In the era of ever-evolving technology wherein, everything is going online, even the methods of investments have drastically changed. People started from buying gold or investing into real-estate and now they have moved on to dealing in foreign exchange or stocks. These two are the most promising and prominent methods of investment in the present times. But in order to decide which one is better, there are various points of differences which must be considered before investing into one.
After detailed research, following differences have been deduced:
The forex market facilitates exchanges between different currencies globally. It helps in determining the foreign exchange rate. It includes all aspects of buying, selling and exchanging currencies at current or determined prices. It is an over-the-counter market and the most decentralised market.
The stock market is a combined group of buyers and sellers who are dealing in shares or stocks. Stocks or equities represent fractional ownership in a company and the stock market is a place where investors can buy and sell ownership of such investible assets.
- Market Size
According to the Bank for International Settlements triennial report of 2016, the foreign exchange market cap averaged $5.1 trillion per day which equates roughly around US$ 1861.5 trillion. The magnificent size makes it the world’s largest financial market.
As of 2017, the size of the world stock market was about US$79.225 trillion.
It is defined as the degree to which an asset or security can be quickly bought or sold in the market without affecting the asset’s price.
The forex market is extremely liquid because all the major world currencies are highly liquid. Also, the number of people who are involved in forex trading at the same time is humungous.
On the other hand, the stock market is highly variable. It runs on the principles of demand and supply. Therefore, it is considered lesser liquid with a few major companies acting as exceptions.
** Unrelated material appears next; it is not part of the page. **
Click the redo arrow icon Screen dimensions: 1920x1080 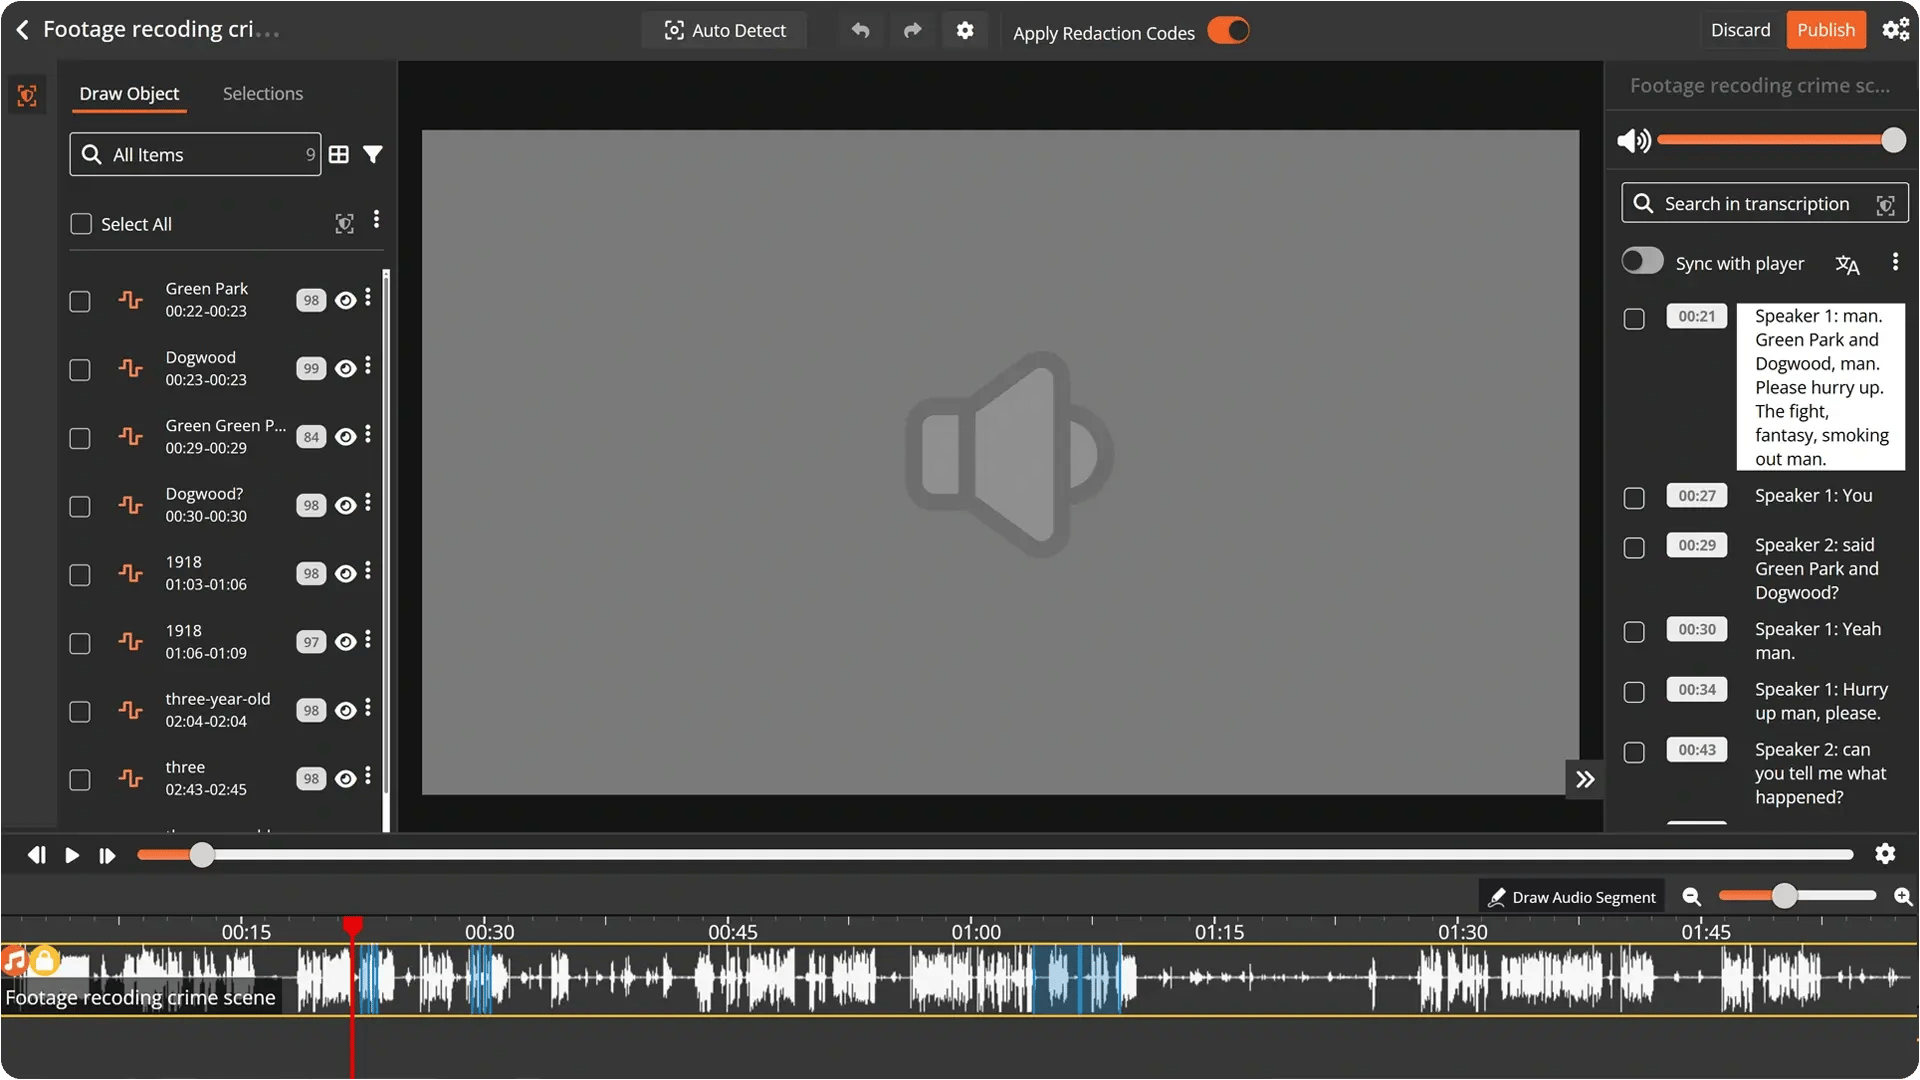912,31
The forex market has a much wider focus. Since a currency’s value is dependent upon the aggregate performance of the entire economy. In this market, international currencies are involved. So, the forex trader has to focus not only one but two economies in order to earn maximum profits.
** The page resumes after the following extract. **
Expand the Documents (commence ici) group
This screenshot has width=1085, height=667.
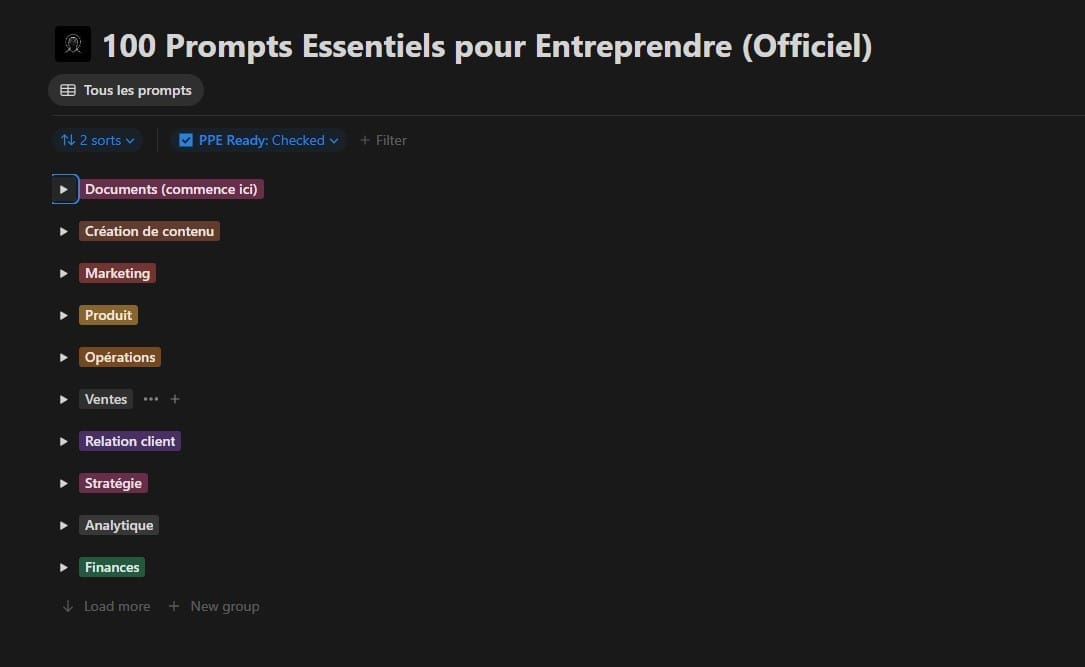[64, 189]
However, in the case of the stock market, the value of a stock is dependent on much lesser variables. It is mainly dependent on the cash flows, earnings, debt levels of the respective company.
In financial terminology, leverage is a smart investment strategy to use borrowed money to increase the potential return of an investment.
Evidently, the forex market offers superior leverage. Usually, 1:10 leverage rate is considered to be the best kind. But in the case of the forex market, it can go up to 1:1500.
Conversely, the leverage rate offered by the stock market is as low as 1:2.
- Market Accessibility
The forex market provides ease of working at any hour of the weekday. Also, no geographical boundaries can stop you. This is an additional bonus to the traders as they can still be connected with this market even with their normal working schedules.
In contrary to this, stock traders can only work on the hours depending upon the hours of their respective stock exchange.
Risk is an uncertainty associated with the investment.
Since the forex market is very dynamic and volatile, the risk factor is comparatively larger.
In the case of the stock market, the risk is lesser and if invested appropriately, the risk can be easily mitigated.
- Rules and Regulations
Rules and regulations guiding the forex market are comparatively much lesser than the stock market. It is due to the huge number of people who are trading and the number of transactions happening every day. However, there are institutional bodies controlling the trade under stock market.
A dividend is the distribution of reward from a portion of company’s earnings and is paid to a class of its shareholders.
In the case of the forex market, there are no dividends.
On the other hand, stock companies usually pay dividends to its shareholders for their trust in the company.
- Span of Reaction
The time span which is given to an individual to react to any news and decide whether to invest more or pull out the investment is another important factor which must be considered.
In the case of the forex market, the values vary at a much faster pace. So, if one wants to make money, they must react quickly.
While in the case of stocks, the gradual trends can be tracked over time. It’s doesn’t change momentarily.
- Number of factors concerned
The basic functioning of both the markets is quite similar; both are dependent on the supply and demand of their factors. The traders are involved in buying one and then selling it at a much higher price to earn good profits.
In case of the forex market, most of the volume is concentrated in a very small number of currencies. These currencies which are traded mostly are called major currencies. Only eight currencies fall under this group: U. S. Dollars, European Euro, Japanese Yen, British Pound, Swiss Franc, Canadian Dollar, Australian Dollar and South African Rand. Rest of the currencies are called minor currencies. Most commonly used currency is U. S. Dollars.
On the other hand, considering the stock market, there are around 4000 companies which are registered with NASDAQ. And there are another 15000 stocks which are traded over-the-counter.
The internet and electronic commerce have opened the doors to numerous traders and investors round the world to participate in any of the growing markets. Deciding which is the most suitable can be a tedious task. After an in-depth analysis, conclusions can be drawn. If one desires for minimal profits with lesser risk, the stock market would be a perfect choice. It requires studying the trends of a company or at max a few. But if someone can deeply analyse an economy and devote time to this, then forex market can be their angel. It gives a higher profit but comes with a cost of higher risk as well. Ultimately, the decision between trade stocks or forex is largely based on risk tolerance, account size and convenience.